Kantar, the world’s leading data, insights and consulting company, and UN Women collaborated to develop a perceptions-based study that in its pilot phase, surveyed over 1,000 men and women in ten countries over a three-month period: including Colombia, India, Japan, Kenya, Nigeria, Philippines, Sweden, Turkey, United Arab Emirates and the United States of America. The survey explored gender attitudes across broad topics such as education, work, media representation, marriage and family life, safety and violence, and control over personal decisions.
Overall, the majority of respondents agree gender equality is a key condition to their country’s future success and essential to achieving a more fair and balanced society. Yet the significant gender-based stereotypes and attitudes expressed by respondents across countries and topics contradict this. The GEA study revealed huge differences between countries and highlighted local ambivalence towards the drivers of equality.
Overall, only 53 per cent of respondents think most women feel moderately safe to very safe in their home
1 in 4 men still believe there are circumstances where it is acceptable to hit a spouse.
2 in 3 male respondents think women should be paid the same as men for doing the same job.
Despite the disparity seen between countries and topics, there is an overwhelming consensus that gender equality is important for progress, with 91 per cent of those surveyed believing that more respect for women’s rights is important to a country’s future success.
77 per cent of respondents in USA think women have control over their lives compared to 34 per cent in Kenya
60 per cent of respondents in the Philippines think it is easy for a woman to run for office versus 16 per cent in Colombia
Phumzile Mlambo-Ngcuka, Executive Director of UN Women said, “Discriminatory social norms underpin the persistence of human rights violations.

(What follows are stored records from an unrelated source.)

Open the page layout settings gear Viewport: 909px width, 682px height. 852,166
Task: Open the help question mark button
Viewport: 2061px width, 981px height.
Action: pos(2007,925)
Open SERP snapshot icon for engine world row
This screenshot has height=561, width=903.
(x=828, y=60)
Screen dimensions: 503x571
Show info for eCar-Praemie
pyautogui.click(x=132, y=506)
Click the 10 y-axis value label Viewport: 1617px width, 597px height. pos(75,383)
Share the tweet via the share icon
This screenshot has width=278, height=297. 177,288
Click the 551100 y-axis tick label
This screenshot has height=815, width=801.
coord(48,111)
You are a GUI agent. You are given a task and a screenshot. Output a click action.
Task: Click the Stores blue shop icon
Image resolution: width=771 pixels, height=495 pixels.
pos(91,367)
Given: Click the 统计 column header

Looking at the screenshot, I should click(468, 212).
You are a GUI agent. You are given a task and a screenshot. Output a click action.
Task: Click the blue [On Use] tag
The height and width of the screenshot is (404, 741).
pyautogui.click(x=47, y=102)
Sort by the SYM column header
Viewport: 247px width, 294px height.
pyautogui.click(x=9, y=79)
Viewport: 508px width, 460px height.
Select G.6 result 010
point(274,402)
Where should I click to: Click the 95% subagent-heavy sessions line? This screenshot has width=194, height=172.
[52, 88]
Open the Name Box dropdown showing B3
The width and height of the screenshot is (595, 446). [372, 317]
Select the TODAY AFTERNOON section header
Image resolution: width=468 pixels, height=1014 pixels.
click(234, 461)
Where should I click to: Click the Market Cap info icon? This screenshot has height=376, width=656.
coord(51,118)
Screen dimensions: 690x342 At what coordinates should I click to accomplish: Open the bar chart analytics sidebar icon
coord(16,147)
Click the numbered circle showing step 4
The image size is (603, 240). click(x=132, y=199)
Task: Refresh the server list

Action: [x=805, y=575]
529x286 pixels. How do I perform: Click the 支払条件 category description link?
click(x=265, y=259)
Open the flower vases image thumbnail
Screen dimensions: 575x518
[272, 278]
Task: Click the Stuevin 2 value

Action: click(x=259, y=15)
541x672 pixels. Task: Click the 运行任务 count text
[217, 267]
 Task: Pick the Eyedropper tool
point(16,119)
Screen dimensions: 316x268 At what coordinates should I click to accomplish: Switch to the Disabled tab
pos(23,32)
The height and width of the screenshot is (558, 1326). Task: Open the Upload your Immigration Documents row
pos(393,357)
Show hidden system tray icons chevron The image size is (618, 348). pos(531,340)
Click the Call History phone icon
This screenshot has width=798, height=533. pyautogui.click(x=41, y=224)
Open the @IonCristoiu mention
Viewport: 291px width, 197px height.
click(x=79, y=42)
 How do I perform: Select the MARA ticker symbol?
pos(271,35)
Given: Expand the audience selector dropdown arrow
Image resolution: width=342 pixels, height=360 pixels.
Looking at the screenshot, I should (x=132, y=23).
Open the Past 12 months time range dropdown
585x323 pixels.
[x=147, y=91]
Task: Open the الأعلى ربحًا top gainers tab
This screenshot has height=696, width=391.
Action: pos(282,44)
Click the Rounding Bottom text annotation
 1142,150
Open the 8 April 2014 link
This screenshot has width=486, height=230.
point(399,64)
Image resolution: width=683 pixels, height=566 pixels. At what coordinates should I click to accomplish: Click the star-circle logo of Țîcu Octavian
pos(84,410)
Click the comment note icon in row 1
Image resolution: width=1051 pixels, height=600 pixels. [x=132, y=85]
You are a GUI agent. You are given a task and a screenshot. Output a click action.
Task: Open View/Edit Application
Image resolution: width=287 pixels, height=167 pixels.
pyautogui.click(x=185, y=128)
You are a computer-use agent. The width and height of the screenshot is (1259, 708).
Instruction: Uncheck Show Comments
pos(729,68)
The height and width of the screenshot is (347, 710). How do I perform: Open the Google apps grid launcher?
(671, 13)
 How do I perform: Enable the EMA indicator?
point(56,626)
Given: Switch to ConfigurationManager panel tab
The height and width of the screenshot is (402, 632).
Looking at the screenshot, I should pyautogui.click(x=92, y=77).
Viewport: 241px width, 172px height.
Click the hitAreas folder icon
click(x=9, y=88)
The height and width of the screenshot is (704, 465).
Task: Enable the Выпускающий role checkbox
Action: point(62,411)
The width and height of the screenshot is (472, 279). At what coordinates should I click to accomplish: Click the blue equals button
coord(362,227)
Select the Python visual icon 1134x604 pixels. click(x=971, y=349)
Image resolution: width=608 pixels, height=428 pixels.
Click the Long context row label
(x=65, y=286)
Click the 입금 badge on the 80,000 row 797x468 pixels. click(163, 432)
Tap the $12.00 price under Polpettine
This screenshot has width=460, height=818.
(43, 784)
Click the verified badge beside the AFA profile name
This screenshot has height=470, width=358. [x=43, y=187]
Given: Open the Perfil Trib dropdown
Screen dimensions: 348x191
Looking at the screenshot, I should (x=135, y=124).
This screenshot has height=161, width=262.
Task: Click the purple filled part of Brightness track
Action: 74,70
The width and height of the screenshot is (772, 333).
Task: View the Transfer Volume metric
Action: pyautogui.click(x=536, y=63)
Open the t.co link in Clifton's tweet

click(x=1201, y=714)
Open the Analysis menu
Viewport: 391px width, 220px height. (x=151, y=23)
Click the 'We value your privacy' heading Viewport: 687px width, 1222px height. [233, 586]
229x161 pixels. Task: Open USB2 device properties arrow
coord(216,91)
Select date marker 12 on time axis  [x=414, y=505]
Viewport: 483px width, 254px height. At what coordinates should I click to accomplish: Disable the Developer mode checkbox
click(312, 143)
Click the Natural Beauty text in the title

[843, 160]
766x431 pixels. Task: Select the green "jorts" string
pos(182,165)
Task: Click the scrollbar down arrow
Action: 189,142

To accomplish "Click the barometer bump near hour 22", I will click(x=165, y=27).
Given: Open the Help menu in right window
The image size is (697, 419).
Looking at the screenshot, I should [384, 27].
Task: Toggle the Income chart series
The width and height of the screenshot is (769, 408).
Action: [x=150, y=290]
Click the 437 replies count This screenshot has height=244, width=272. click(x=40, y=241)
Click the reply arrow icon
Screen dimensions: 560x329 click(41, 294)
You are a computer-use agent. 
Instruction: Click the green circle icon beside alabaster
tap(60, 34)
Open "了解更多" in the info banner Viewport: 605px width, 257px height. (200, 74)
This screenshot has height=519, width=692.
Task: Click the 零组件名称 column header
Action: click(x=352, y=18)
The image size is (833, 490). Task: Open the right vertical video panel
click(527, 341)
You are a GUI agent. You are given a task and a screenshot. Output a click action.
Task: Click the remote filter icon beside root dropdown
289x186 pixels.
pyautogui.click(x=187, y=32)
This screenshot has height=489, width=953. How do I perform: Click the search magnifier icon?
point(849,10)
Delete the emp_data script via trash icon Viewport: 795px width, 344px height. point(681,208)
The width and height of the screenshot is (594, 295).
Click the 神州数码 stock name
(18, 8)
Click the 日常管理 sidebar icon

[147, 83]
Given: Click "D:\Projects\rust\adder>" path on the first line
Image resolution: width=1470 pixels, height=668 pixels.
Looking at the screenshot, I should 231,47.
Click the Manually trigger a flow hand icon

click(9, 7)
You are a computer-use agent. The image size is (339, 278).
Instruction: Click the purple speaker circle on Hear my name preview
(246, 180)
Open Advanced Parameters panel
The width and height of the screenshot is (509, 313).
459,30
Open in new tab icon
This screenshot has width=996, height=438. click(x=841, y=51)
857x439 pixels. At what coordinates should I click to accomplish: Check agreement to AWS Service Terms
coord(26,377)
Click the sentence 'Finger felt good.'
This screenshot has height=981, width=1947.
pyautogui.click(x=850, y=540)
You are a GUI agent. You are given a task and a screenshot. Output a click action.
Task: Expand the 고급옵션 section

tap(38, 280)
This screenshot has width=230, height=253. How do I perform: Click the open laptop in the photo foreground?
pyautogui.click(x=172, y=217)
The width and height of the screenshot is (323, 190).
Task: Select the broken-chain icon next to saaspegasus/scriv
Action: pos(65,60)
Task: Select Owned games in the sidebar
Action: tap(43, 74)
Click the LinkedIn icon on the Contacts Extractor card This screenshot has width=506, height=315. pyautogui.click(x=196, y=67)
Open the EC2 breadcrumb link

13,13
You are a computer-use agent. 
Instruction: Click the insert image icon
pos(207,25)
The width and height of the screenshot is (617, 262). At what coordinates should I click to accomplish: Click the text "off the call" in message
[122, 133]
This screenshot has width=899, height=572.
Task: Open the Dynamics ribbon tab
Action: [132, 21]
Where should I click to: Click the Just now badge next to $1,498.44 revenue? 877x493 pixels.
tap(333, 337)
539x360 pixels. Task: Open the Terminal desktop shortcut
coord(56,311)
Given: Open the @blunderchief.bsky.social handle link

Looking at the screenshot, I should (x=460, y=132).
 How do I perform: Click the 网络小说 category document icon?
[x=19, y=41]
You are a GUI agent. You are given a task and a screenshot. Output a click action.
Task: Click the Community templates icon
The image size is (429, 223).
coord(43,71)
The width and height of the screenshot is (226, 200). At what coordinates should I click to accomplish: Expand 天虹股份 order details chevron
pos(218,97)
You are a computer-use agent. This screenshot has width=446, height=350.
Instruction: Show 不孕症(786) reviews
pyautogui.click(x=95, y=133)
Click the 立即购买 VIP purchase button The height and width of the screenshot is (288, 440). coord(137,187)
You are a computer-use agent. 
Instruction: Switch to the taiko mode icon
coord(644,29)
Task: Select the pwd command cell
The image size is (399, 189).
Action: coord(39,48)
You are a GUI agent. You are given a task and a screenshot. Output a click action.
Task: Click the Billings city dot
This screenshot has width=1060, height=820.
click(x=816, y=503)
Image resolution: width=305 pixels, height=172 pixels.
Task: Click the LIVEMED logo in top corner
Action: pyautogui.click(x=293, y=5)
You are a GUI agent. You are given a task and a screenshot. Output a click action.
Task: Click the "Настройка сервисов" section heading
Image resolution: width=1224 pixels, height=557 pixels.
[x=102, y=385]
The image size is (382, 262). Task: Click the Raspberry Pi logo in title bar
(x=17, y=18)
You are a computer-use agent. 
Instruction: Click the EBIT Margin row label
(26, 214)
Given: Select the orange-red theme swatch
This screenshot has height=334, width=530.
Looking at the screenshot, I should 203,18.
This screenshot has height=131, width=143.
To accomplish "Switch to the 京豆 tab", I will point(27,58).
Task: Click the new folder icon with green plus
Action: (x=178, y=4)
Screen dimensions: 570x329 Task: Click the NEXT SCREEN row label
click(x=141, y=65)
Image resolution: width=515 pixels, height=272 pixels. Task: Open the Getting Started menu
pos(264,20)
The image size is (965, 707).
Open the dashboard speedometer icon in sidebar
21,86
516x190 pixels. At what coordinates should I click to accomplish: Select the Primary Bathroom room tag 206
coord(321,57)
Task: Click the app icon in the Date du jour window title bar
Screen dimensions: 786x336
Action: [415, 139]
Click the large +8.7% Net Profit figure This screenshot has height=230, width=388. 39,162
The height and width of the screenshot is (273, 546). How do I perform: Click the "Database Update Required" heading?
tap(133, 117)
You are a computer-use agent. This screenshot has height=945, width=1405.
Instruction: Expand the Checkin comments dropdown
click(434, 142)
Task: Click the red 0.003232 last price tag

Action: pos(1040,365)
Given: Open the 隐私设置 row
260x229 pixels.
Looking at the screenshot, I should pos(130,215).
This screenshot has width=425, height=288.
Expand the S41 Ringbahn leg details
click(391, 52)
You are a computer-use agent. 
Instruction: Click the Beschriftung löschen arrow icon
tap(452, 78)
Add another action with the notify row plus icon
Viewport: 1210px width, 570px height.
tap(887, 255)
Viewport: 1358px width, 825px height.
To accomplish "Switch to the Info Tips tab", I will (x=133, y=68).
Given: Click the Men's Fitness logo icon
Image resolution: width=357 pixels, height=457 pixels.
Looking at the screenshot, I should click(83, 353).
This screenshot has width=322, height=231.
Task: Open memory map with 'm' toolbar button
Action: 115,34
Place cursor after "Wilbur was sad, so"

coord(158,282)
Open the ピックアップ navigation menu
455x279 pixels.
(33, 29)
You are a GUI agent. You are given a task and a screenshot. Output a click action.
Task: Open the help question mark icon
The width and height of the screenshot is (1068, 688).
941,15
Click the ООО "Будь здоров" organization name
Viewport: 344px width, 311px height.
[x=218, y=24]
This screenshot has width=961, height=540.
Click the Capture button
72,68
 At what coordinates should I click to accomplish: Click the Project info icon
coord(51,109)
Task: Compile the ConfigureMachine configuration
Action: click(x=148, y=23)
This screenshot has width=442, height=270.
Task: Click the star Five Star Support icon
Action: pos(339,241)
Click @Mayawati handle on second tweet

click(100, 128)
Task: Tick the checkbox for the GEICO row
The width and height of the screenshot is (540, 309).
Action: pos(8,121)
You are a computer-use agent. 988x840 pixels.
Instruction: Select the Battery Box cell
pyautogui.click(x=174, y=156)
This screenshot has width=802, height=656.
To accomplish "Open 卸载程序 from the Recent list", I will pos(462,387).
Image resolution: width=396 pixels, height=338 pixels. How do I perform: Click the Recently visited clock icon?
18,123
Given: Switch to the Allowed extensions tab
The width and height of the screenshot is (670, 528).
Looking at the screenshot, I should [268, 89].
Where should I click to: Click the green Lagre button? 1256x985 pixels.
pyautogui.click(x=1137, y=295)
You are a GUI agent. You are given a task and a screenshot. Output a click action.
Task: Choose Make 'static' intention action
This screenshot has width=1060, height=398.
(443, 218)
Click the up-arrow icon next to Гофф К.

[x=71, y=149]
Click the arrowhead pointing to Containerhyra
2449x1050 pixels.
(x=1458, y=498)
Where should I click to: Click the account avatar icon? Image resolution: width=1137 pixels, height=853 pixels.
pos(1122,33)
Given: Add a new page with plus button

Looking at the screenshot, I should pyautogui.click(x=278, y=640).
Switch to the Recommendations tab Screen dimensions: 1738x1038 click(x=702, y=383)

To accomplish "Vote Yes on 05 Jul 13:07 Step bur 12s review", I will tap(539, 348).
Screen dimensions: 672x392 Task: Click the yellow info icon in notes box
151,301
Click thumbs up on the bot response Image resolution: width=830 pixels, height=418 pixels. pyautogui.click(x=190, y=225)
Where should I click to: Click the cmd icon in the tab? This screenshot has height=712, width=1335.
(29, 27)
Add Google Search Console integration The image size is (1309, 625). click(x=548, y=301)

Women are paying a high price for that. Those norms systematically deny women’s equal access to political participation, employment, education and justice, and expose women and girls to violence. The Gender Equality Attitudes Study shows that most people see gender equality as important, but there is clearly more work to do to connect it to the reality of women’s rights.”
Lynnette Cooke, Global CEO of the Health Division at Kantar said, “The beauty of this study is its design—we have a validated survey research methodology that we worked on closely with UN Women, and a well-designed survey instrument. For the first time in years, we have current data that depict how men and women, of all ages, feel toward one another’s roles and responsibilities, both inside and outside of the home. We need to understand where women are seen as equals, and where they are not, and why. This study provides the evidence to help guide the way on how to close the gaps.”
By interrogating attitudes at a national level, the study aims to illuminate country nuances, and to provide an evidence-based tool for movements to change attitudes and behaviours around gender equality. The findings from this study can inform policymakers, advertisers and media owners, and civil society organizations and more on the prevalence of discriminatory attitudes and stereotypes that subordinate women’s status in society.
The study also provides a benchmark to measure the progress of attitudes towards gender equality over time. The next wave of research is currently taking place and includes an additional ten countries to broaden the global perspective – Austria, Brazil, Denmark, France, Mexico, Poland, Senegal, Spain, South Africa, and Vietnam. Results will be available later in 2020.